= Thomas Hardesty Campbell =

Presbyterian minister

Thomas Hardesty Campbell (1907-1989) was a Cumberland Presbyterian minister, a former president and dean of Memphis Theological Seminary, and a former director of the Historical Foundation of the Cumberland Presbyterian Church.

Campbell retired from the seminary in 1974 and served seven years as pastor of the Harrison, Arkansas, Cumberland Presbyterian Church; he was moderator of the General Assembly of the Cumberland Presbyterian Church in 1973, and was a member of White River Presbytery in Arkansas, for many years. Campbell was married to Margaret and they had four children.

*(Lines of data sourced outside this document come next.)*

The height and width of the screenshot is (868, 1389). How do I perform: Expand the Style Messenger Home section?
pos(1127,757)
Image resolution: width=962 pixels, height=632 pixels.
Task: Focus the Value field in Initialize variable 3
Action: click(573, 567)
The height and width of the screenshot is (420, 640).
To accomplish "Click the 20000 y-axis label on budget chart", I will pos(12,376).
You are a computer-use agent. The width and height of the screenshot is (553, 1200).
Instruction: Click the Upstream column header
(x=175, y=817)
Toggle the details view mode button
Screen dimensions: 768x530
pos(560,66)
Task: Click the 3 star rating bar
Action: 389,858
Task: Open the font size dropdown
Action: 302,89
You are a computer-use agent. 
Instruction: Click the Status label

Campbell wrote several books relating to the history of the Cumberland Presbyterian denomination, including Good News on the Frontier. He also contributed to A People Called Cumberland Presbyterians, the definitive history of that denomination. His last work was Winds of Doctrine (1986), detailing his experience with a variety of theological movements which have influenced the church in the sixty years of his ministry.

==Publications==

- A History of the Cumberland Presbyterian Church in Texas (1936)
- Studies in Cumberland Presbyterian History (1944)
- Good News on the Frontier (1962)
- A People Called Cumberland Presbyterian (1972)
- A Handbook on New Testament Theology (1973)
- Arkansas Cumberland Presbyterians (1985)
- Winds of Doctrine (1989)
- For the Building Up of the Church (1995)

At the time of his death, Dr. Campbell was working on Why I Am a Cumberland Presbyterian.